Da quando sono nato i miei contatti con il genere femminile sono sempre stati rari e superficiali. Dall’infanzia fino al termine dell’adolescenza la timidezza mi ha tenuto distante da ogni rapporto col gentil sesso, ma allo stesso tempo mi ha protetto da quelle delusioni che avrebbero potuto distorcere per lungo tempo il mio pensiero se fossero avvenute in seno all’inesperienza d’allora. Oggi circolo ancora nella pubertà e lo stato vergineo mi conferisce un’aura bizzarra perché non lo reputo motivo di vergogna come invece, surrettizia, induce a credere la società maschilista e cristiana di cui sono figlio. Non idealizzo la donna poiché se lo facessi commetterei lo stesso errore di chi ci proietta sopra le proprie insicurezze: io le mie le mando in onda altrove.
La mia posizione è di un immobilismo disarmante, ma è fondata su una ricerca dell’amore che mi è stata suggerita dagli errori dei miei simili. C’è troppa meccanicità nei rapporti interpersonali e io voglio rifuggirne. Ho la necessità di un legame autentico che non nasca dal bisogno, ma che lo crei in seguito all’incontro di due menti lucide. Per me l’amore non è un accordo tacito tra due persone che temono la solitudine: trovo in una relazione di questo genere un atto di sfiducia verso sé stessi, il primo passo verso frustrazioni fecondissime.

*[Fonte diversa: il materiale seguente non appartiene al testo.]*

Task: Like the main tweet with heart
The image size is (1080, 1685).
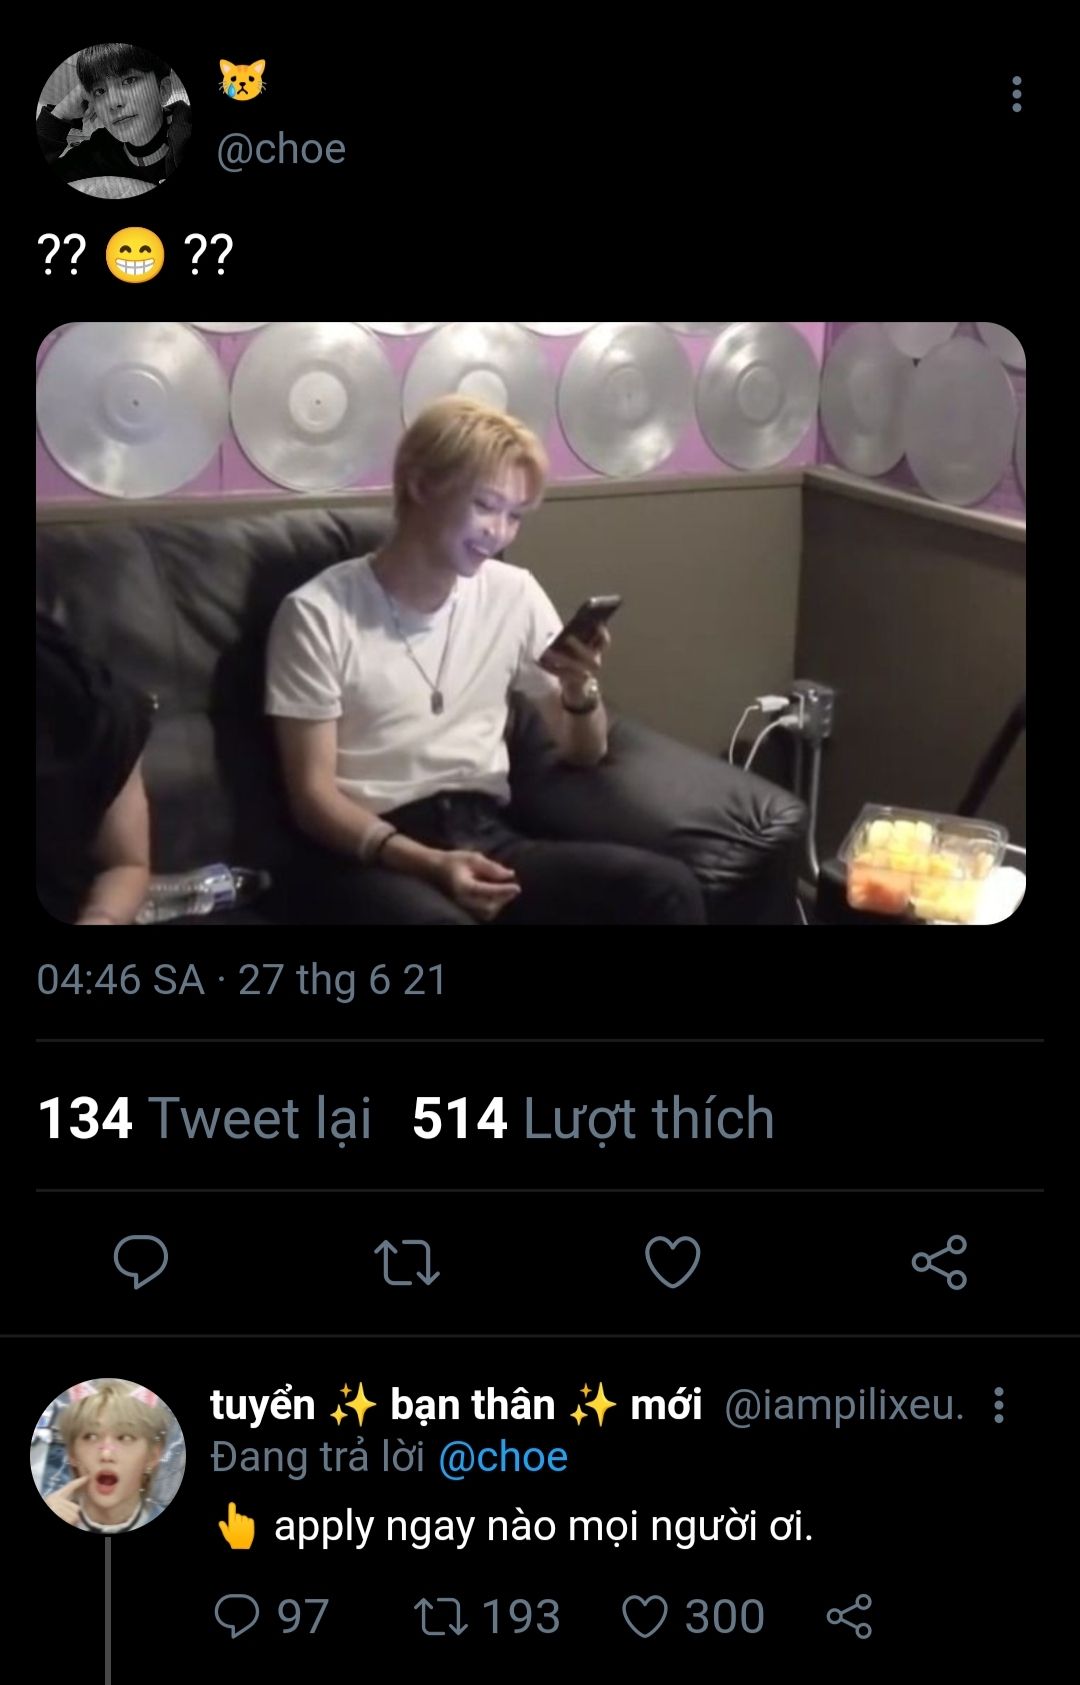Action: point(672,1261)
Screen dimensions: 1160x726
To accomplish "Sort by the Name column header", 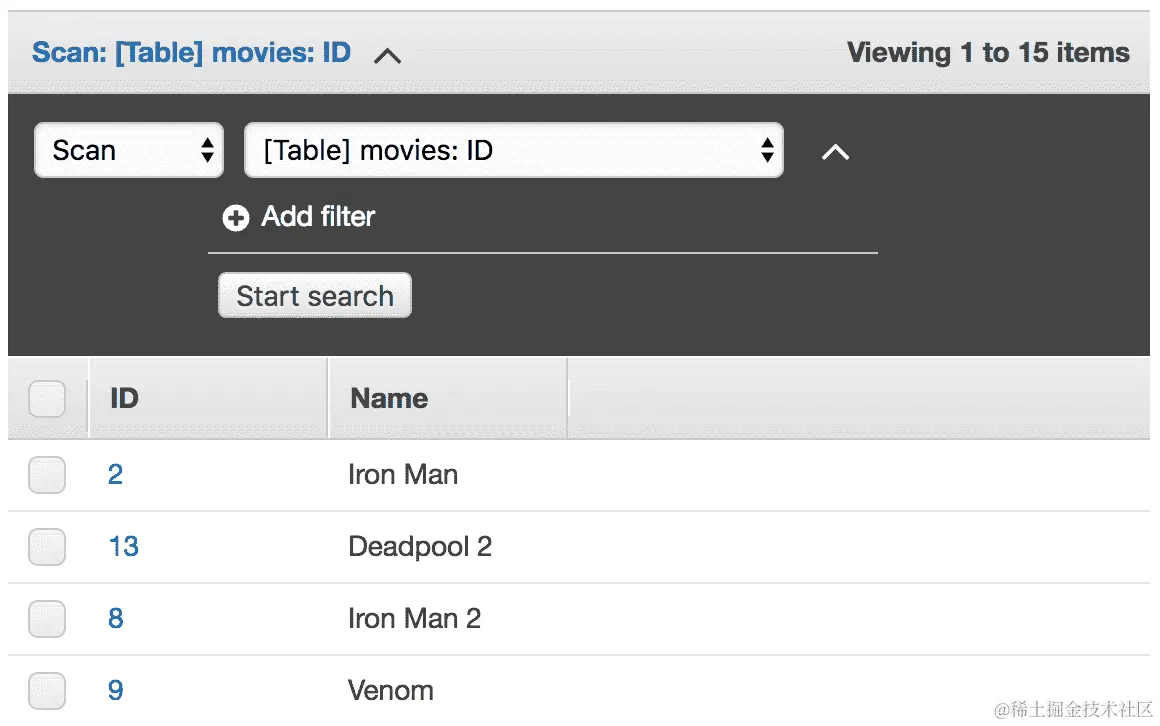I will coord(389,399).
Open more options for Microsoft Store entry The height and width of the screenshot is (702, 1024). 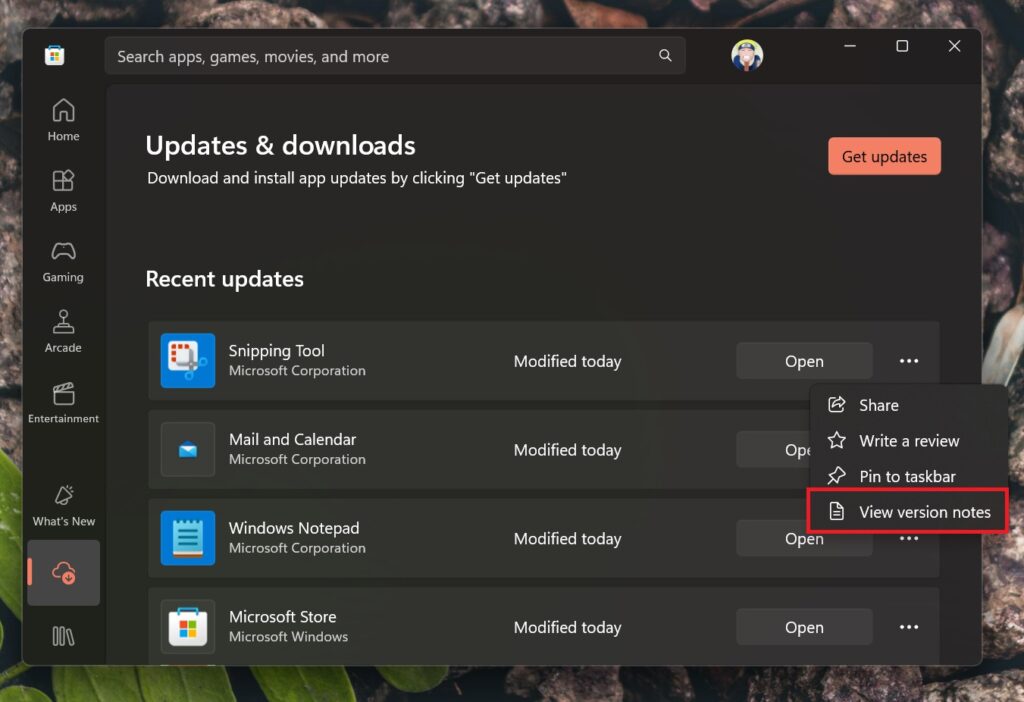click(908, 627)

Certe cose le ripeto da anni, infatti predico nel deserto e probabilmente continuerò ancora per molto i miei soliloqui tra le dune. C’è qualcosa di peggiore dell’isolamento e dell’emarginazione, ovvero la dimenticanza di sé: per me la vita sarebbe più facile se potessi convincermi dell’esatto contrario, ma proprio non ci riesco. Seppur con gravi pesi nello stomaco, posso accettare di non amare nessuno, ma a patto ch’io non mi perda. Mi snaturo nel ruolo del solitario poiché sono tutt’altro sebbene la mia storia personale e il presente facciano credere il contrario. Ho una vita interiore molto ricca nonostante in me non vi sia alcuna forma di spiritualità ed è questa che fortunatamente mi consente di mantenere alte le soglie di sopportazione e di attenzione. Alcune volte mi sembra che le mie parole infastidiscano qualcuno, come se facessero da eco alle voci sopite della sua intimità. Io mi occupo di me stesso, non di terzi, tuttavia a domanda rispondo. Ho un grande privilegio rispetto ad altre persone benché taluni da fuori lo reputino un problema: in realtà è un’occasione. Non voglio essere meccanico, sono insofferente a tutti gli automatismi: quanti già ne compio senza esserne consapevole!